I predict the same may occur in energy-focused private equity. When I joined First Reserve in 1995, our funds were in the $100-250 million range. In 1998, First Reserve raised an $800 million fund, led by the energy services investing prowess of Bill Macaulay, who has co-owned and run First Reserve since 1983. Fast forward to 2009, at the height (or bottom, depending on your perspective) of the financial crisis, First Reserve closed a $9 billion fund. Quantum Energy Partners, for whom I worked in 2004-2005 during the formation of Legacy Reserves LP, started humbly enough with a $125 million Fund seeded by legendary oilman and gentleman A.V. Jones of Albany, Texas, in 1998, which was another bottom in oil prices and a great time to invest. Roll forward to 2013, and Quantum closed Fund VII at the $4 billion mark.
We all know that a dollar today is less valuable than a dollar in 1998, when oil prices reached below $10 per barrel at the wellhead. For simple math, let’s say oil averaged $20 per barrel in the late ‘90s when energy PE funds averaged $150 million in size. Oil prices are almost $100 per barrel now, a five-fold increase. The most recent PE funds now average $4 billion (EnCap – $5.6B, Quantum- $4B, NGP-$3.4B, Pine Brook-$2.5B). The average fund size is up 27 times over the same period that oil prices have risen five-fold. This does not factor in the expansion in the number of funds and the fact that big buyout funds including Apollo (Athlon, EP Energy), and KKR (Samson) are direct investors in the oil and gas business. Add the Asian investors and national companies (Sinopec, Sumitomo, Sinochem, Samsung) who have partnered with the likes of Chesapeake, Devon, Pioneer, and Parallel, respectively, and we are awash in capital targeted at the upstream business in the United States.

# [PROBLEM 1]
List every recent fund that the passage on energy private equity names in parentheses, along with the size it gives for each.
# [PROBLEM 2]
Answer these questions from the passage on energy private equity, one answer per line:
(a) What size fund did First Reserve close in 2009?
(b) Who seeded Quantum Energy Partners' first fund?
(c) By how many times has average fund size risen over the period when oil prices rose five-fold?
# [PROBLEM 3]
Decide whether each statement agrees with the passage on energy private equity. Answer yes or no, and quote the words from the passage that settle it.
(a) Bill Macaulay has co-owned First Reserve since 1983.
(b) Quantum closed Fund VII at $4 billion in 2009.
(c) KKR is a direct investor in the oil and gas business through Samson.

# [DATASET CONTENT]

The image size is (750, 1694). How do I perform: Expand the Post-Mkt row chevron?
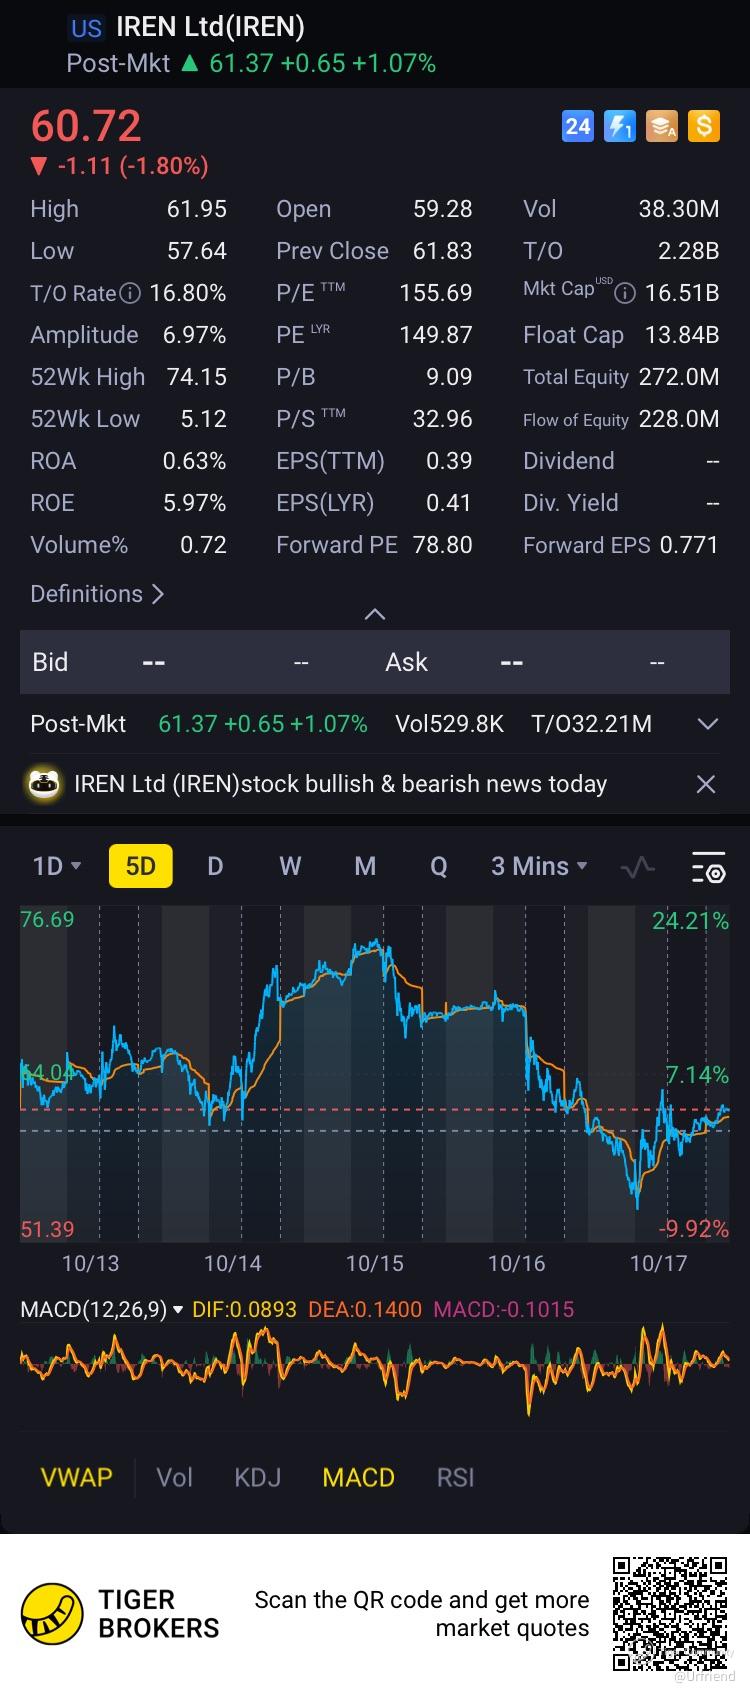coord(707,724)
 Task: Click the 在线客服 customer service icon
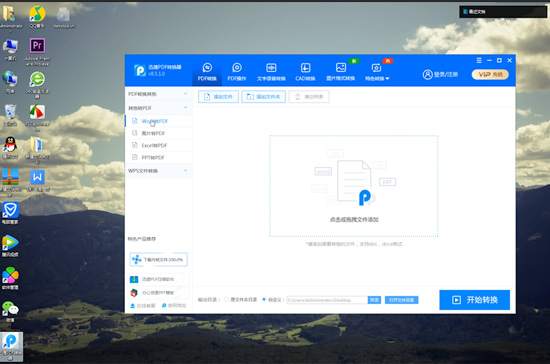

# [WORKED SOLUTION 1]
EnCap – $5.6B
Quantum – $4B
NGP – $3.4B
Pine Brook – $2.5B

# [WORKED SOLUTION 2]
(a) $9 billion
(b) A.V. Jones of Albany, Texas
(c) 27 times

# [WORKED SOLUTION 3]
(a) Yes: "who has co-owned and run First Reserve since 1983"
(b) No: "Roll forward to 2013, and Quantum closed Fund VII at the $4 billion mark."
(c) Yes: "big buyout funds including Apollo (Athlon, EP Energy), and KKR (Samson) are direct investors in the oil and gas business"